SOURCE INFORMATION: Begin
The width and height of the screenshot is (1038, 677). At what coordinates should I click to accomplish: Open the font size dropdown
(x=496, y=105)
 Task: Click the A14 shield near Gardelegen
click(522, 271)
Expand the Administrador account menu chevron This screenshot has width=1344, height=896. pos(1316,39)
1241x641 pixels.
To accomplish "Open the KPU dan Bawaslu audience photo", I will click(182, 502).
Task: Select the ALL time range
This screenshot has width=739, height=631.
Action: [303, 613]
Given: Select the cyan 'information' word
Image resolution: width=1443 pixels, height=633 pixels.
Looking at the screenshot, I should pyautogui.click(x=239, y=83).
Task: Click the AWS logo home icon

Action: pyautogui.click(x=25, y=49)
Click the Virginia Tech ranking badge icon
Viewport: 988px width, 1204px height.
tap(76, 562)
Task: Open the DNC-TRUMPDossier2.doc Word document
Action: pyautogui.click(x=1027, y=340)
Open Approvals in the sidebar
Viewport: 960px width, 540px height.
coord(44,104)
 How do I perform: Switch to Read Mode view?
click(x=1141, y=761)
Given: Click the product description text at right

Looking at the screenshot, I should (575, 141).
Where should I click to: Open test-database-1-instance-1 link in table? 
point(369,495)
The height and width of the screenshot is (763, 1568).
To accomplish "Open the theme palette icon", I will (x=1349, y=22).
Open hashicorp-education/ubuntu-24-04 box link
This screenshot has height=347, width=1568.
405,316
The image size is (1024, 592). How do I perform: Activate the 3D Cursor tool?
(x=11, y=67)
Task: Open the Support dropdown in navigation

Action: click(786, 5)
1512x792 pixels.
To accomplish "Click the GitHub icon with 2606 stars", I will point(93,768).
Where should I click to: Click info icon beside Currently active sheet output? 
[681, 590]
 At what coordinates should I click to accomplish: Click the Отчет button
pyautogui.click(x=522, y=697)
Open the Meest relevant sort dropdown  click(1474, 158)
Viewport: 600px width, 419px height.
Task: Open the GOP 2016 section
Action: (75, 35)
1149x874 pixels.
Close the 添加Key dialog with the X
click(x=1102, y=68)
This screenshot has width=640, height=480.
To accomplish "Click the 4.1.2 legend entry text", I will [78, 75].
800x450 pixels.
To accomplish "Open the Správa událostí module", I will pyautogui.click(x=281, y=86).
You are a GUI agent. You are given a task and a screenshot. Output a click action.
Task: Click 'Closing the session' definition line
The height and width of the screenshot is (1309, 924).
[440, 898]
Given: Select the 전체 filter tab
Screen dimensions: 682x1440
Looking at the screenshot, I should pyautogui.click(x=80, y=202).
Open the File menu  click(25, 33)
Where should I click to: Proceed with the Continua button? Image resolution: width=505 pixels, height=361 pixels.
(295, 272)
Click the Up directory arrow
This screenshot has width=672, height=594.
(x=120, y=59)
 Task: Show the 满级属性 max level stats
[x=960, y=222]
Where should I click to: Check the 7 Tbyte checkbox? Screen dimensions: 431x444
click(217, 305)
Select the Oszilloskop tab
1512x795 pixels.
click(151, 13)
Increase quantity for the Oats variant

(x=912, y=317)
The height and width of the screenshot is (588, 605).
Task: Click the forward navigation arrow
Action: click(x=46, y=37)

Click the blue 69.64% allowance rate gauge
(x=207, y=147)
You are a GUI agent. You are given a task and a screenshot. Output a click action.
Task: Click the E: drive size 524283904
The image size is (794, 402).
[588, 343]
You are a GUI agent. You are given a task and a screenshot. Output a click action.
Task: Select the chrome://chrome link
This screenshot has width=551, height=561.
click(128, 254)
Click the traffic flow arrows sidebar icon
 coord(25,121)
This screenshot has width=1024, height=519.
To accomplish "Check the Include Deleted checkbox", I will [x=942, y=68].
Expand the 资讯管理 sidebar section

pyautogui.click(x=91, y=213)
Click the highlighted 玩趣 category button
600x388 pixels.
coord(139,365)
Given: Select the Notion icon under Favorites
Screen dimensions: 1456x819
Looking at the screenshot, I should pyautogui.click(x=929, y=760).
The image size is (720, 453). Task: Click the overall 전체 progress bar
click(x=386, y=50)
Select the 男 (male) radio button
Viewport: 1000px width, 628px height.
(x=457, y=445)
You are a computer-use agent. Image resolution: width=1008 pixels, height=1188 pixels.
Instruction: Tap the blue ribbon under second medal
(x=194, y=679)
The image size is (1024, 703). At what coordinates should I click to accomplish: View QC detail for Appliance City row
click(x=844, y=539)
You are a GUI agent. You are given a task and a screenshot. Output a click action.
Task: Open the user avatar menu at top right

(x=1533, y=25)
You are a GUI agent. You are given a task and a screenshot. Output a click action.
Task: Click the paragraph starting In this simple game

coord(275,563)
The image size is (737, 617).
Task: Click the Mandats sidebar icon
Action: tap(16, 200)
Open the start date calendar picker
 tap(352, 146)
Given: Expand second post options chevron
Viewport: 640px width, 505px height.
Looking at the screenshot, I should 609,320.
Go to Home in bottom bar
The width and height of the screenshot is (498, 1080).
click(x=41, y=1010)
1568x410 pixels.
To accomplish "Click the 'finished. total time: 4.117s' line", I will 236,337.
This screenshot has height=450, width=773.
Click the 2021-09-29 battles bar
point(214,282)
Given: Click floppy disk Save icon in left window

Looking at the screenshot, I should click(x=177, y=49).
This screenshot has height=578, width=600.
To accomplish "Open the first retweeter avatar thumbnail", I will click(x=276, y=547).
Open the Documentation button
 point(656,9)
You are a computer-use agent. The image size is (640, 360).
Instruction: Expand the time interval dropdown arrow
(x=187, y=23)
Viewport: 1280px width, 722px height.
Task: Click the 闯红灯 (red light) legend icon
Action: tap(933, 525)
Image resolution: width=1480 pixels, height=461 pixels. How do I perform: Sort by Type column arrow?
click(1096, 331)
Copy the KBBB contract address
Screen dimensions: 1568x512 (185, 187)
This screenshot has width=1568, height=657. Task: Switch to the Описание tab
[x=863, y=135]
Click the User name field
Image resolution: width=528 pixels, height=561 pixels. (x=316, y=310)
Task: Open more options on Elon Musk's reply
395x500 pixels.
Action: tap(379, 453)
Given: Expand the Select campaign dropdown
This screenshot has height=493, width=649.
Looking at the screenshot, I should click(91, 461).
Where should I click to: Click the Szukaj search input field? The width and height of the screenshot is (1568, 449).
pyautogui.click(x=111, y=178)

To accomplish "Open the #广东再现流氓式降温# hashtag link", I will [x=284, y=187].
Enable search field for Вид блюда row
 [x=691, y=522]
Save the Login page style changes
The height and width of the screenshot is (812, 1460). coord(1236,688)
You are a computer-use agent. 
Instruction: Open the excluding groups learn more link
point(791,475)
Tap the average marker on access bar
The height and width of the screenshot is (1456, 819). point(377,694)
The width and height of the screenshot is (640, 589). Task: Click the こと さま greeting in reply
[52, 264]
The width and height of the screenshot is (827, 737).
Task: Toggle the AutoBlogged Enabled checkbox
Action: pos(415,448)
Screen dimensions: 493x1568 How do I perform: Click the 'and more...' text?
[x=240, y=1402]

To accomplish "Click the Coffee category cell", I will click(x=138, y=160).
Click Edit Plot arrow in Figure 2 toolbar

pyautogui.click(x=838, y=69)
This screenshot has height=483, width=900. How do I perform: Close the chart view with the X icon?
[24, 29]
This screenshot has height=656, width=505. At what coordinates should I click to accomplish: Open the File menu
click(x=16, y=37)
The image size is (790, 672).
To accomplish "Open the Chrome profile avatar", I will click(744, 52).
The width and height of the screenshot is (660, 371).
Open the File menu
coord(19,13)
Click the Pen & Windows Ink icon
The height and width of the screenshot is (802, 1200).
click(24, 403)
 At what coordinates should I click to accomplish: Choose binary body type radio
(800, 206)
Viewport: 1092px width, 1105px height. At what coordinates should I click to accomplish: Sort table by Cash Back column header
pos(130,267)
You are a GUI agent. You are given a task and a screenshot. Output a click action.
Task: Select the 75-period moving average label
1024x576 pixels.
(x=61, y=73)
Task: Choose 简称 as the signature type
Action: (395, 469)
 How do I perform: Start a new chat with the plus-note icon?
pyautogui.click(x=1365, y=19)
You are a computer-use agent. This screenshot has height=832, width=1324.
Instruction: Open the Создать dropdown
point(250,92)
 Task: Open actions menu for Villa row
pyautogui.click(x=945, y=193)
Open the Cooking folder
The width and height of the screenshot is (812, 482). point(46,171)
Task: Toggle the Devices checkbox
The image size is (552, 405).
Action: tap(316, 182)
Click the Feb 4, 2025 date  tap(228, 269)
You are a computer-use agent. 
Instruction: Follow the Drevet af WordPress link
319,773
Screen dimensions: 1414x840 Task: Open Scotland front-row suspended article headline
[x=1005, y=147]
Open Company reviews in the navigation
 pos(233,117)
SOURCE INFORMATION: End
WORK REQUIRED:
Set down, unchanged, only those lines above that fall between the line with "Screen dimensions: 493x1568" and the line with "The image size is (790, 672).", the two end lines included.

EXERCISE SOLUTION:
Screen dimensions: 493x1568 How do I perform: Click the 'and more...' text?
[x=240, y=1402]

To accomplish "Click the Coffee category cell", I will click(x=138, y=160).
Click Edit Plot arrow in Figure 2 toolbar

pyautogui.click(x=838, y=69)
This screenshot has height=483, width=900. How do I perform: Close the chart view with the X icon?
[24, 29]
This screenshot has height=656, width=505. At what coordinates should I click to accomplish: Open the File menu
click(x=16, y=37)
The image size is (790, 672).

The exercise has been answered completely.